Talan Products has consistently reduced its safety incident rate since 2006. That it has manufactured for 1,600 days without a lost-time accident is no accident. It is the result of a deliberate development of an omnipresent safety culture. Other manufacturers often ask, “How do you do it?” The manufacturer shares its safety secrets, including establishing a safety culture, learning from near-misses, using sensors, and tracking safety metrics.
Attaining plant safety goals and ensuring worker safety are ongoing challenges for most manufacturers. It’s a fact that managing safety wisely and consistently is difficult. Many manufacturers struggle to attain their safety goals.
It really boils down to whether your organization is willing to put in the effort required to make safety the top priority. You can find safety success through a number of ideas and practices.
1. Create a Safety Culture
The first and fundamental step in improving safety is fostering and building an organization-wide safety culture. This is essential to success in stamping safety. In fact, your entire safety program depends on—and grows out of—the culture.
What is a safety culture? The culture is an attitude and mindset that safety is the first of your core values. Safety literally influences every decision you make. Once you create a true safety culture, safety isn’t an afterthought, it’s a forethought. Safety is always the first priority and core to your mission.
But, the culture doesn’t just happen.
Leadership Matters. It starts at the top, as it must. The culture is instilled and nurtured by the company’s executive and management teams. You can’t have absentee owners when it comes to safety. Owners themselves have to be proactive on the safety issue—and be willing to invest in it.
When the leaders of a company take safety seriously, they provide whatever resources are needed to ensure a safe workplace.

=== Your goal ===
Restate the passage on workplace safety between "What is a safety" and "a safe workplace.", inclusive, substituting "culture of safety" for "safety culture". Rely solely on the text above when working with the data.

=== Dataset entries ===
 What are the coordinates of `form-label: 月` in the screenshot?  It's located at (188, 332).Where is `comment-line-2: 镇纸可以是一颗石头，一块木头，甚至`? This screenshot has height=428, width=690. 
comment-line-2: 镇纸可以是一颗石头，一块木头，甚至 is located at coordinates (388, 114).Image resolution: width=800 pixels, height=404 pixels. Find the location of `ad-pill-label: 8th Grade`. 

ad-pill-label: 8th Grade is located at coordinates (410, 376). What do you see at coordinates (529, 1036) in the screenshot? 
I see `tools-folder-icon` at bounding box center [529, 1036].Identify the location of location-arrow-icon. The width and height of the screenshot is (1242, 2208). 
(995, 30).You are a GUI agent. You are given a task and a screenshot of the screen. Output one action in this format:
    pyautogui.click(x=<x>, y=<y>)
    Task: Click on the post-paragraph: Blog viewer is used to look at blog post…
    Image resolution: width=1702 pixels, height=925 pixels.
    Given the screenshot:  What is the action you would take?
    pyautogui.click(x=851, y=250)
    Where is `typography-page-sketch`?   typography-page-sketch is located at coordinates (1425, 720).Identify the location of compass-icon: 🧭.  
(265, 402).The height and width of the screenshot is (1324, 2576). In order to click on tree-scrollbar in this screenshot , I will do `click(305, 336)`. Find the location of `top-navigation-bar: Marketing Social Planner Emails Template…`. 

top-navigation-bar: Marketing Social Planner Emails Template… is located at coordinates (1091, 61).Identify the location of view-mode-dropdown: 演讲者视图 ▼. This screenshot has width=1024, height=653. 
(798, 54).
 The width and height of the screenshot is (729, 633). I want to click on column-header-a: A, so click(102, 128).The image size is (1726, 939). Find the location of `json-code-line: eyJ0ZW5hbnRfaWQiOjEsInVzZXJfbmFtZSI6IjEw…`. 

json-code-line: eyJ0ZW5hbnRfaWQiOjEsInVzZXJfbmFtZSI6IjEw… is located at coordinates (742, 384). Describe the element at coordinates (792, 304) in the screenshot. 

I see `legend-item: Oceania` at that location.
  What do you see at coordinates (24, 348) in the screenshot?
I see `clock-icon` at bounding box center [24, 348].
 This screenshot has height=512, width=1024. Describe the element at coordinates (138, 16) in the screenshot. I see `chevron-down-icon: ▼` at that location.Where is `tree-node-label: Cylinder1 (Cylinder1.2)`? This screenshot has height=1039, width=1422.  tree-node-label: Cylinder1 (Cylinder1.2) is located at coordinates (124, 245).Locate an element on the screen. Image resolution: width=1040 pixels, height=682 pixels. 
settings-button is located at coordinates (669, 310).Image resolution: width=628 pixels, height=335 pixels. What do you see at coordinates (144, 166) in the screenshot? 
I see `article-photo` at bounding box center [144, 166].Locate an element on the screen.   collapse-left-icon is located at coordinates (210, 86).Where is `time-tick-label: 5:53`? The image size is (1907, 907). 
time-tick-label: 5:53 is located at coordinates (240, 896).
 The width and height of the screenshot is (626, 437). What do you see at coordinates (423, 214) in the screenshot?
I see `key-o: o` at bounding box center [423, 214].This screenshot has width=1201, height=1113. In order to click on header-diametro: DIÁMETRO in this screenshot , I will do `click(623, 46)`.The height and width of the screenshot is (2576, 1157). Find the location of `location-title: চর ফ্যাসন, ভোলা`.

=== Written solution ===
What is a culture of safety? The culture is an attitude and mindset that safety is the first of your core values. Safety literally influences every decision you make. Once you create a true culture of safety, safety isn’t an afterthought, it’s a forethought. Safety is always the first priority and core to your mission.
But, the culture doesn’t just happen.
Leadership Matters. It starts at the top, as it must. The culture is instilled and nurtured by the company’s executive and management teams. You can’t have absentee owners when it comes to safety. Owners themselves have to be proactive on the safety issue—and be willing to invest in it.
When the leaders of a company take safety seriously, they provide whatever resources are needed to ensure a safe workplace.